A curious thing happened in Tokyo last week. United States Undersecretary of State for Political Affairs Nicholas Burns gave a speech there saying that the US backed a limited expansion of the United Nations Security Council from 15 to 20 members.
Only "two or so" of the five new seats should be permanent members with full veto rights, however - and Japan should be one.
Now, here's the funny thing. How did it happen that they mulled all this over at the State Department, and decided there must be only two new permanent members, and agreed Japan should be one - then dropped the subject? Maybe it was too nice out and they all decided to go golfing.
Call me cynical, but I think they know who they want the other permanent member to be. They just want something in return before they say so.
India should have had a permanent seat on the Security Council from the start, but the United Nations was set up in 1945 and India didn't get its independence from Britain until 1947. For 58 years the second-most populous country has been frozen out of the world's highest council.
Of course it must be India - but in that case, why not say so? Is it possible that the Bush Administration wants something from India? Yes, it does. It wants India to become the South Asian anchor of its strategy for "containing" China militarily.
The neo-conservatives who control defence and foreign policy under President Bush were demanding a huge rise in US military spending even before September 11 "to cope with the rise of China to great-power status". They want to encircle China with a ring of American allies in a reprise of the US containment strategy against the Soviet Union in the 50s and 60s.
In this strategy India is the main prize, and the Bush Administration is trying to woo New Delhi into a close military and strategic relationship. It is offering India first-line F-16 fighters now, and access to the next generation of US combat aircraft when it becomes available. It is offering Patriot and Arrow missiles, access to American civil nuclear technology, and high-tech co-operation in the domain of satellites and launch vehicles. Above all, it is offering India the leading role in its emerging Asian alliance structure.

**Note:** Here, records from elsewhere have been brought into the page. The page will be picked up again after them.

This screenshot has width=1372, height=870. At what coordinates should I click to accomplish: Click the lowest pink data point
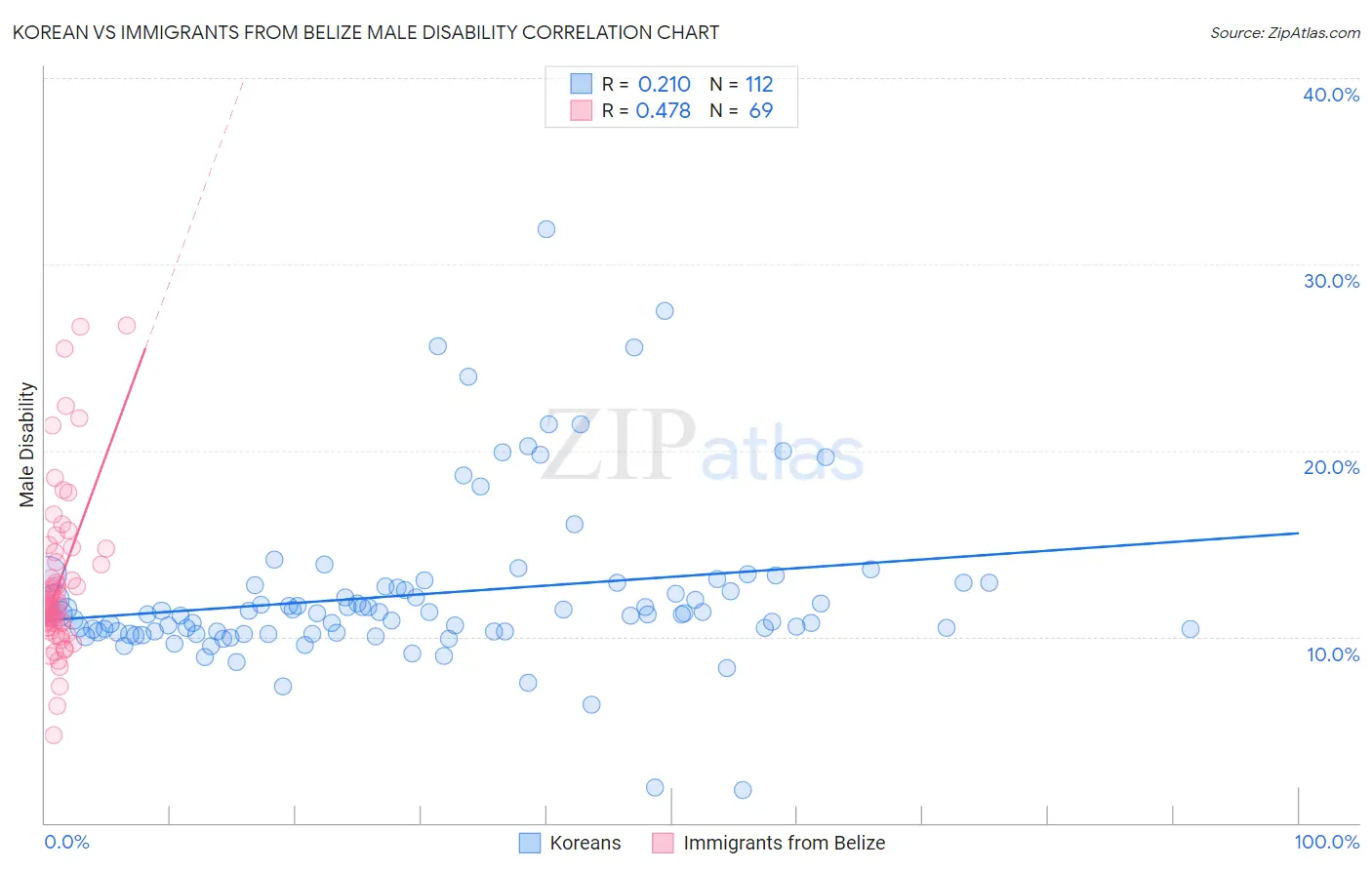54,735
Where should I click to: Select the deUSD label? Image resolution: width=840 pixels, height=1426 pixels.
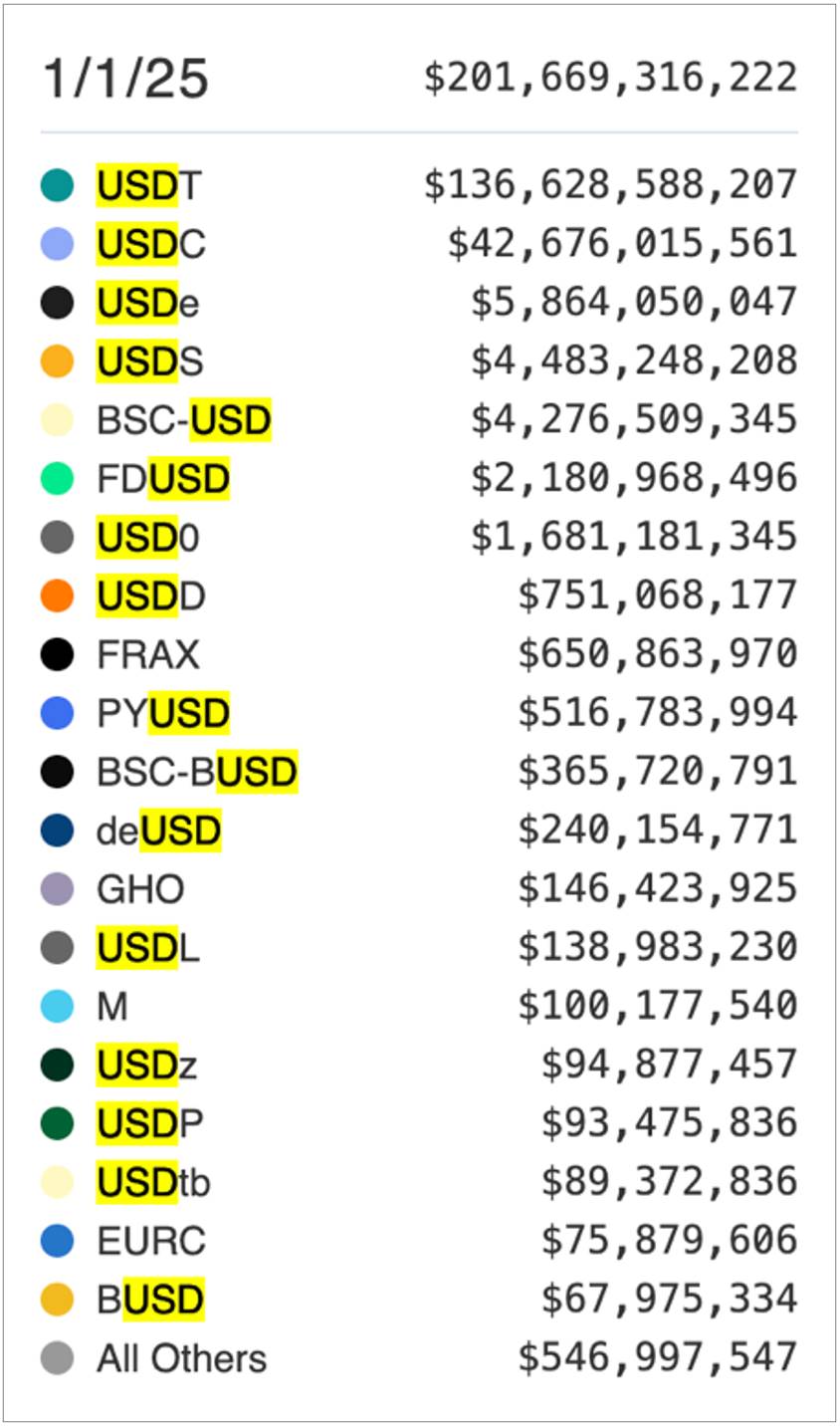click(159, 832)
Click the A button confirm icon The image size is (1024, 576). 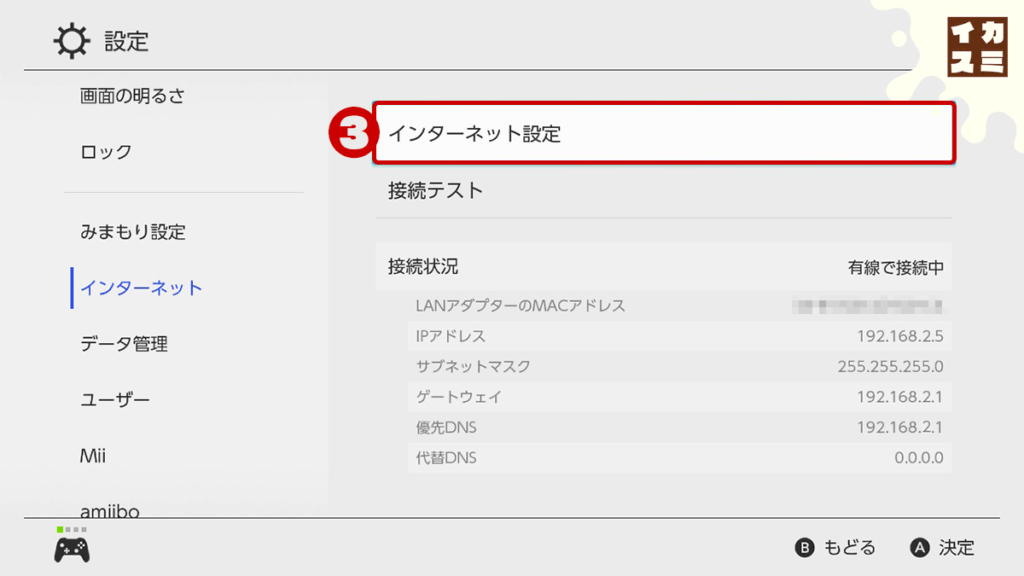click(x=920, y=547)
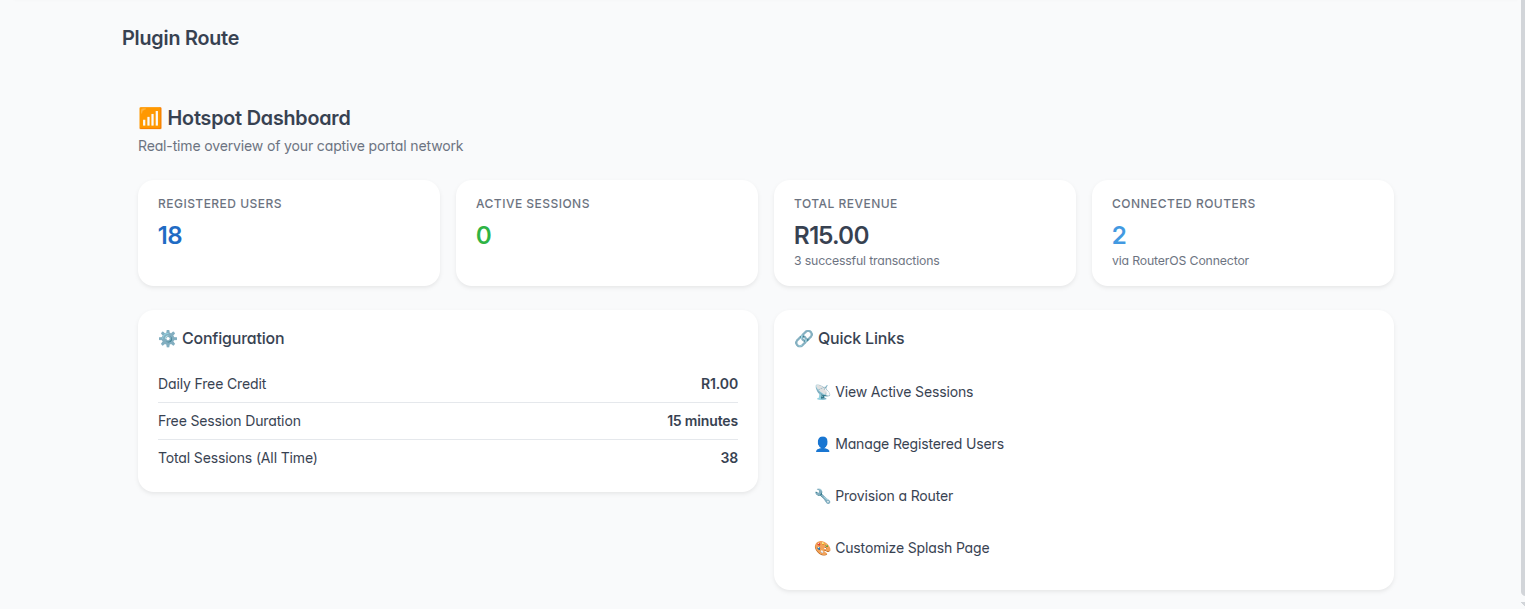Open the Provision a Router link
The image size is (1525, 609).
(x=894, y=496)
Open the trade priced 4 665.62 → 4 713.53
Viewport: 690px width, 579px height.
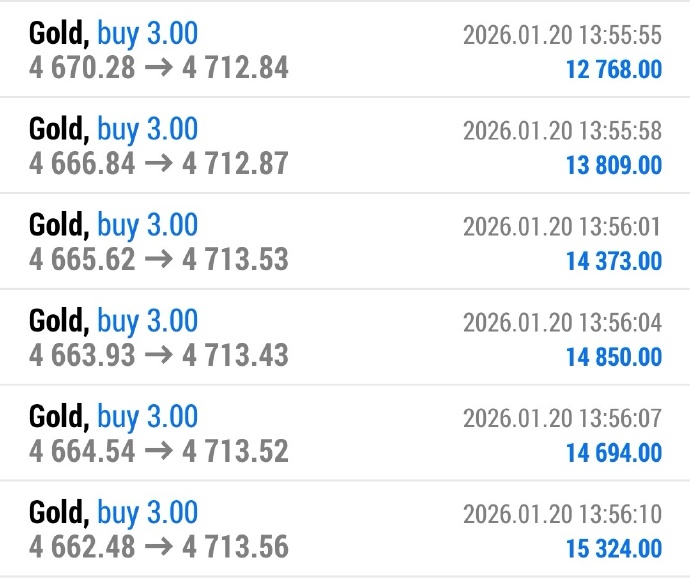(158, 259)
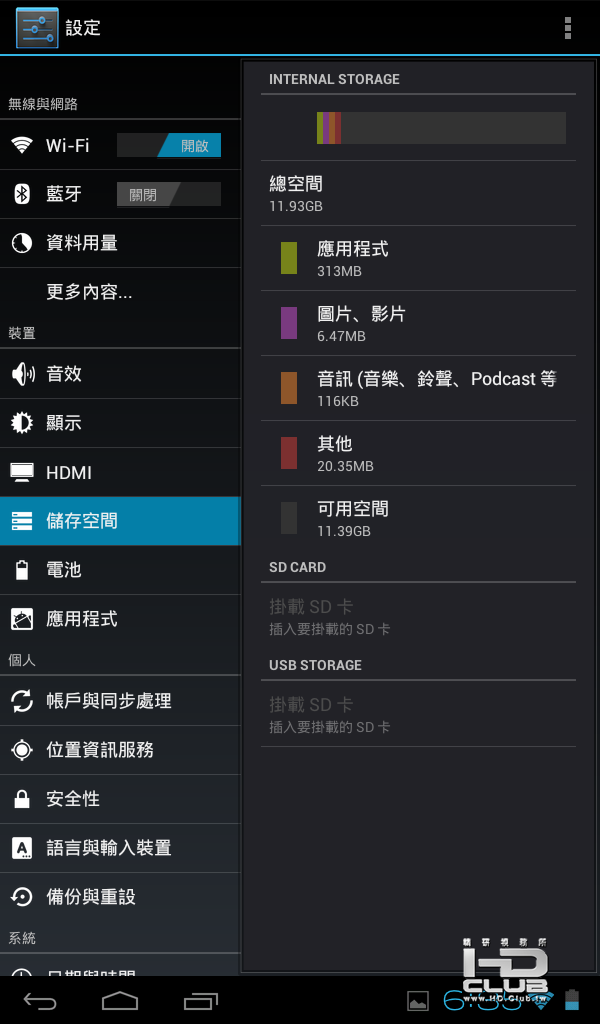The height and width of the screenshot is (1024, 600).
Task: Toggle the Wi-Fi switch showing 開啟
Action: 169,146
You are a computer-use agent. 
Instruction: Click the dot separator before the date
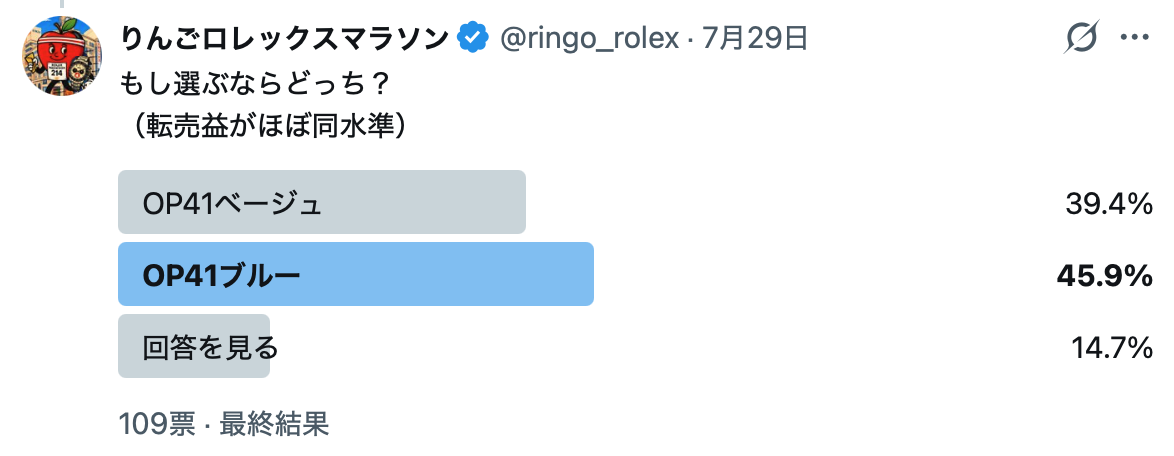click(x=690, y=38)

Prime Minister Manmohan Singh's Government is clearly nervous about this, but also flattered. As his media spokesman Sanjaya Baru put it: "India is an ancient civilisation and has a mind of its own, but our views are moving in parallel with the US and Anglo-Saxon world."
Although no date has yet been officially confirmed, President Bush has several times said he hopes to visit India before the end of this year.
There are two main obstacles to this strategic match. One is the fact (which even bothers members of Manmohan Singh's Cabinet) that this sort of alliance would be a betrayal of everything India has stood for since independence, and that it might be preferable not to spend the first half of the 21st century mired in a military confrontation with India's giant neighbour across the Himalayas.
The other is the Indian Communists, who hold almost 70 seats in the Lok Sabha (parliament), crucial to the survival of Singh's minority coalition Government. They are dead set against what would amount to a military alliance with the US (though it would never be called that), and so Singh's Government wavers, unsure which way to jump. Meanwhile, China has started making counter-offers on free trade, the settlement of old border disputes and the like.
So the United States has produced another carrot: a permanent seat for India on the Security Council. Except that Washington will only throw its weight behind the idea publicly if and when India signs up for the containment strategy.
It is a dangerous and needless strategy that will alarm China and lead to prolonged military confrontation in Asia. Indians should not be seduced by it. China is not their enemy. For that matter, it is not America's enemy, either.